Seperti diketahui, Vallar yang dibangun oleh Nathaniel Rothschild dan James Campbel berhasil meraup dana 707 juta poundsterling (US$ 1,07 miliar), dan sahamnya dicatatkan di Bursa London pada 14 Juli 2010. Hasil dana IPO itu memang dimaksudkan untuk mengakuisisi sejumlah pertambangan.
“Kami gembira telah menerima respons yang positif dari investor global dalam situasi yang sulit ini,” ujar Rothschild dalam pernyataannya beberapa waktu lalu seperti dikutip dari Reuters.
“Pasar yang menantang tersebut mendatangkan kami dengan kesempatan akuisisi yang menarik dan kami yakin kami dapat mengakuisisi bisnis pertambangan yang besar pada valuasi yang dapat meningkatkan nilai pemegang saham secara signifikan dan memberikan kerangka bagi pertumbuhan masa depan Vallar,” jelas Rothschild.
Vallar semula berniat untuk mengakuisisi pertambangan batubara di Colombia yang dimiliki perusahaan berbasis di AS, Drummond Co.
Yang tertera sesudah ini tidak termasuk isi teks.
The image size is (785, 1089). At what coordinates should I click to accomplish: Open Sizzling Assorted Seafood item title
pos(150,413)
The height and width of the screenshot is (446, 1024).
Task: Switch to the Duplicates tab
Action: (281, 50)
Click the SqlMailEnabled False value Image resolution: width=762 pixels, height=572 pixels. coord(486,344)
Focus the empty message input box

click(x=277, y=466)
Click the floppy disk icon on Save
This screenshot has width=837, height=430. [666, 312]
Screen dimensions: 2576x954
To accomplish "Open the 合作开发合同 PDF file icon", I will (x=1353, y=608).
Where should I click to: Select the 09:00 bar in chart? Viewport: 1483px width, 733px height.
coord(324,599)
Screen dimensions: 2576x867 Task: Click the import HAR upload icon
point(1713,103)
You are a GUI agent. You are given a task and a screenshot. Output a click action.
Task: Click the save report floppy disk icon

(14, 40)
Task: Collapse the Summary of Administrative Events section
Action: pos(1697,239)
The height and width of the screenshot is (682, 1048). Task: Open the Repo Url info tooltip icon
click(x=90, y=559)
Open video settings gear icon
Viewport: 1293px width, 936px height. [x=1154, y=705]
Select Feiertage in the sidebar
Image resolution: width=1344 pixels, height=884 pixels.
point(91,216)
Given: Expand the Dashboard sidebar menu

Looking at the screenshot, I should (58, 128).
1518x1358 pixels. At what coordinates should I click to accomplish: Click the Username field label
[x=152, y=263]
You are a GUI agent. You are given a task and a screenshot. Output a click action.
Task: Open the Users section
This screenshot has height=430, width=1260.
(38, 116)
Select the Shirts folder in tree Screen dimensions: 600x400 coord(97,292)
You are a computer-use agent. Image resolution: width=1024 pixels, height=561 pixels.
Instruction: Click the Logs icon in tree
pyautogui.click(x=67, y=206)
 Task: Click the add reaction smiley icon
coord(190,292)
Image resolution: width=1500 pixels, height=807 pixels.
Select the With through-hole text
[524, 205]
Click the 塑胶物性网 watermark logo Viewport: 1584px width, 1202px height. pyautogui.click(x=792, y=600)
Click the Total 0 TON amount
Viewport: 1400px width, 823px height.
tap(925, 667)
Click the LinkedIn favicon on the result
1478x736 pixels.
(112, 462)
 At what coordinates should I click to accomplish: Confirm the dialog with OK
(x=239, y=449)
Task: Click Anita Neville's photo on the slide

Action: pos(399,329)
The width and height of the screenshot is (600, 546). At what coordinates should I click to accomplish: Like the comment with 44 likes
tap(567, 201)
Namun nyatanya, Vallar justru banting setir dan memilih Indonesia.
Kenapa?
“Karena aset-aset (batubara di Indonesia) secara signifikan jumlahnya lebih besar dan biayanya lebih rendah,” jelas Rothschild dalam conference call-nya seperti dikutip dari Wall Street Journal, Rabu (17/11/2010).
Indonesia kini tercatat sebagai eksportir batubara terbesar di dunia dengan konsumen terbesar adalah dari pembangkit-pembangkit listrik. Rothschild selanjutnya ingin menjadikan perusahaan gabungannya dengan Bakrie itu sebagai pemasok terbesar dunia.
“Kami telah mengumumkan terciptanya jawara batubara Indonesia… yang akan menjadi pemasok batubara thermal terbesar ke China,” ujar Rothschild.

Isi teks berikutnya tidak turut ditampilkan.